Stata The Stata listserver
[Date Prev][Date Next][Thread Prev][Thread Next][Date index][Thread index]

st: RE: Turning banded income into a continuous variable

From   "Nick Cox" <[email protected]>
To   <[email protected]>
Subject   st: RE: Turning banded income into a continuous variable
Date   Wed, 2 Apr 2003 14:35:44 +0100

Morris, Stephen
> I have individual-level data on grouped income, where an 
> individual's income
> may be in one of 31 bands. The bands get wider at higher 
> incomes (the
> highest being open-ended). I know the cut points for each 
> band and the
> number of observations/individuals within each band. I 
> would like to compute
> a continuous individual-level income variable from this. 
> The most common
> method seems to be to take the midpoint of the band and 
> assign this value to
> all individuals in the band, making some reasonably 
> arbitrary assumption as
> to the value to be used for the highest (unbounded) group. 
> It seems to me
> this is very simplistic. I use Stata 7 and in the past I 
> have used interval
> regression to regress banded income on a number of 
> explanatory variables and
> then used the predictions from this model as a measure of 
> predicted income.
> Invariably this methods leads to some observations having a 
> predicted income
> value outside the original band, which is not very satisfactory.
> I have been looking at the possibility of using some kind 
> of kernel density
> estimation, setting the widths equal to the income bands. 
> However, as far as
> I can see, in Stata 7's hardwired -kdensity- command it is 
> not possible to
> set different widths across the distribution (my income 
> bands are not equal
> widths). Also, I am not sure how then to apply the 
> information on the
> resulting density estimates to generate values for 
> observations within each
> band.
> Any thoughts on how to proceed are much appreciated. I 
> guess this must be a
> common problem and applies to a whole range of variables, 
> not just income.
> Apologies in advance if I have missed something obvious.
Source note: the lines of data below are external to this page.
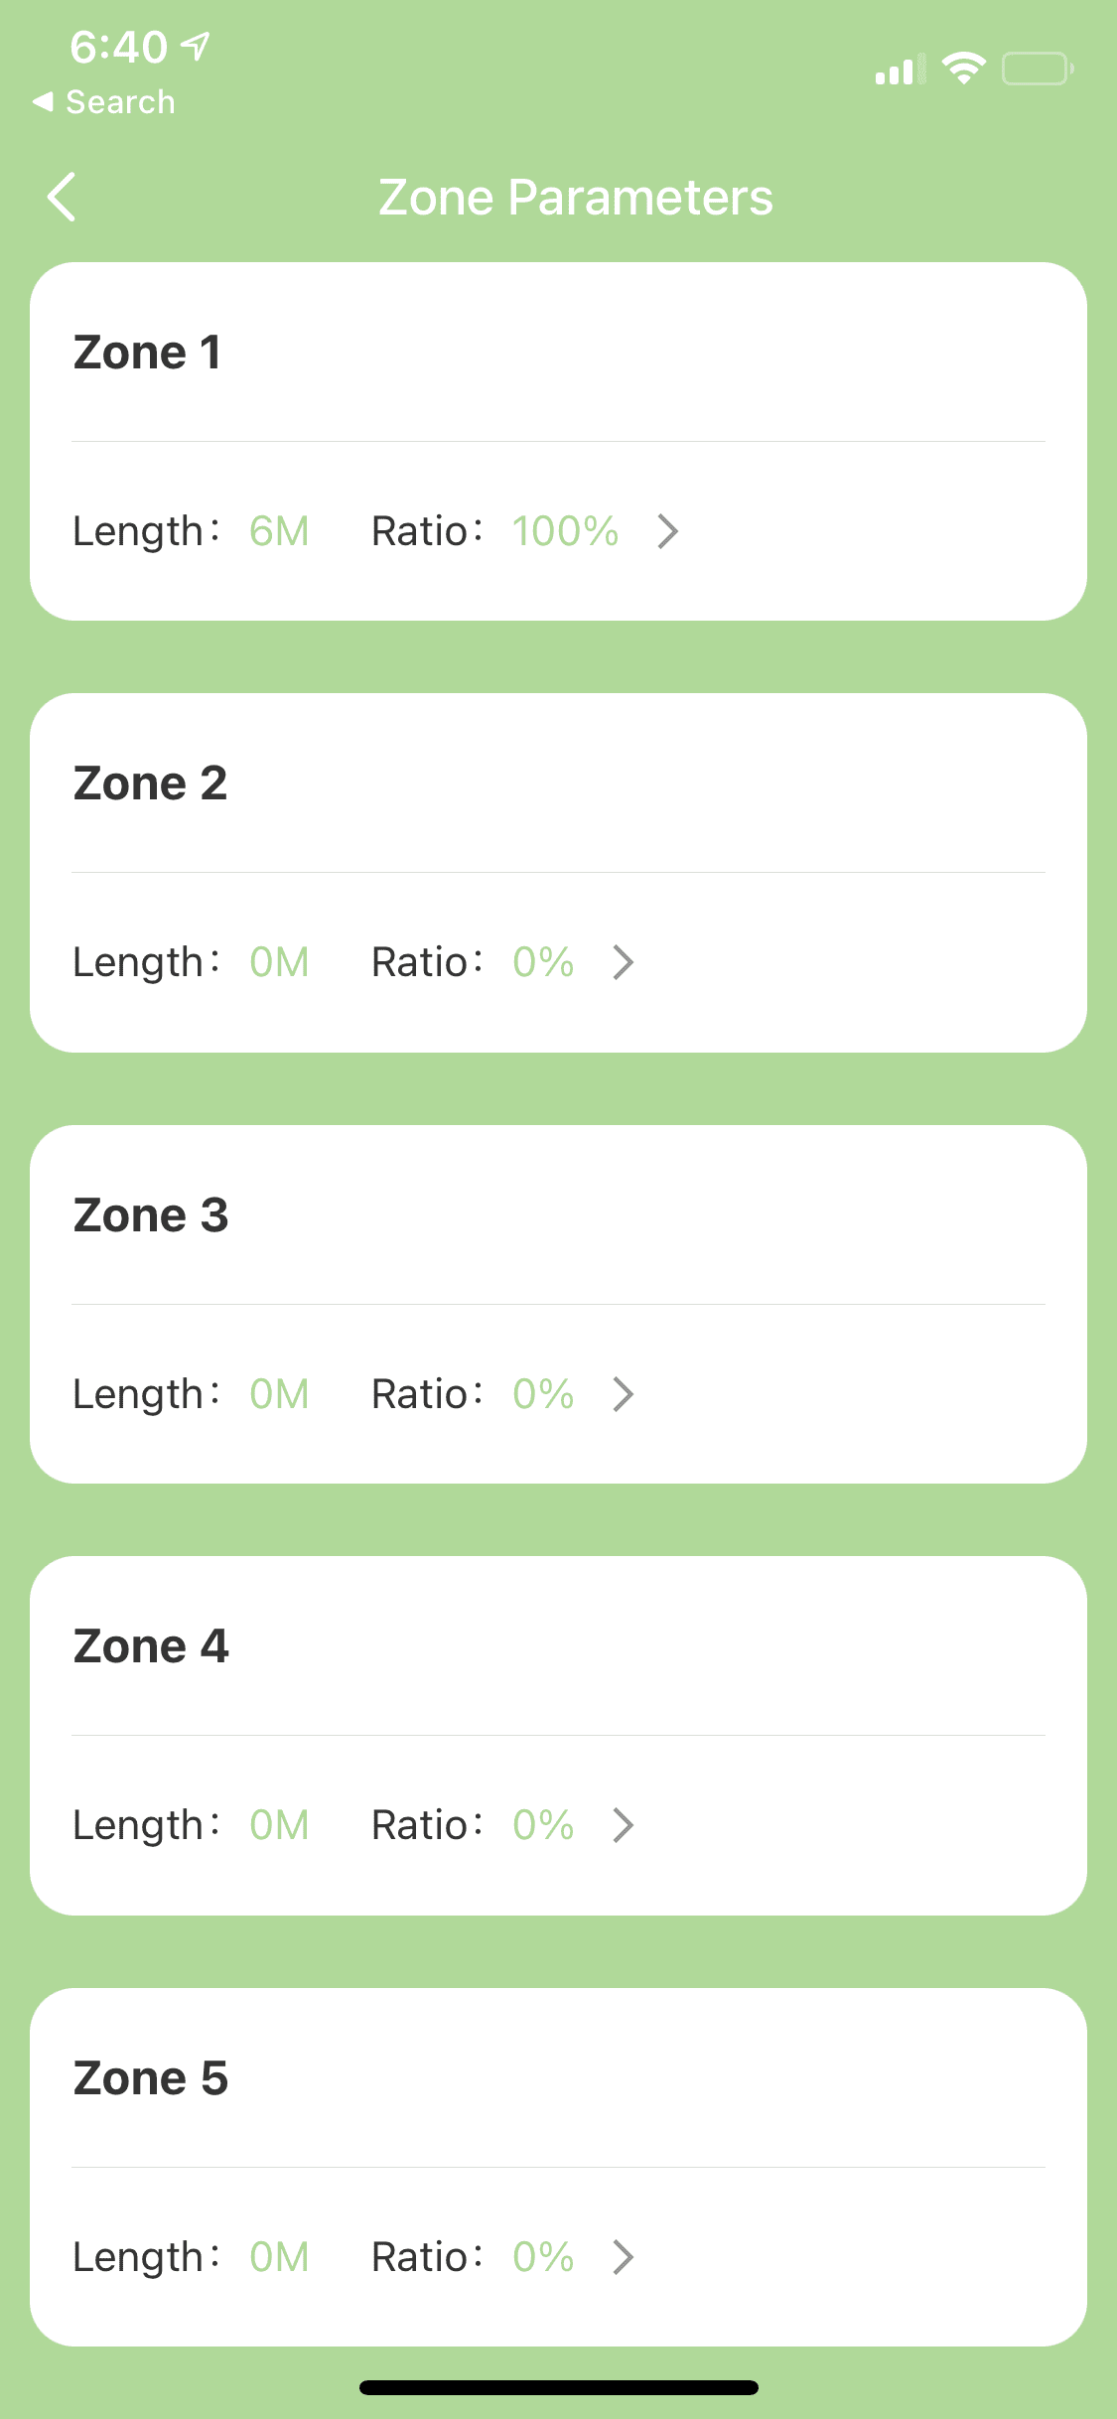Tap the Zone 5 card title
1117x2419 pixels.
(150, 2078)
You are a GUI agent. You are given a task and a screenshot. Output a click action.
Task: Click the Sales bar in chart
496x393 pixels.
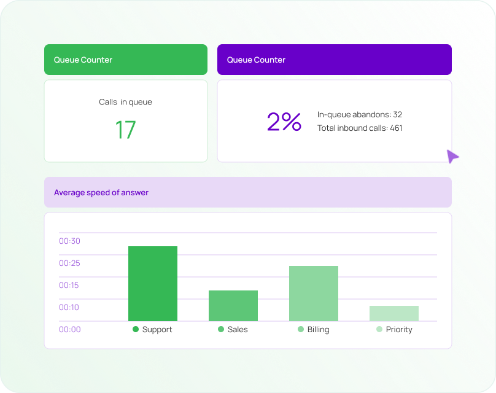click(x=233, y=305)
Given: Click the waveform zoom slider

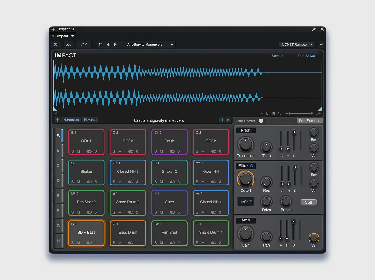Looking at the screenshot, I should coord(300,114).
I am not clear on how far you are trying to impute 
individual incomes as compared with seeking a smoother
collective view of the total distribution. 

Stephen Jenkins (and indeed others) may have much 
more to say on this, but a fairly obvious first 
approximation may be to work on a log scale 
and then exponentiate. On a variety of empirical 
and quasitheoretical grounds lognormality is 
often invoked for incomes; the idea that 
many of our incomes typically change by some (small) 
percent per year is naturally one of them. 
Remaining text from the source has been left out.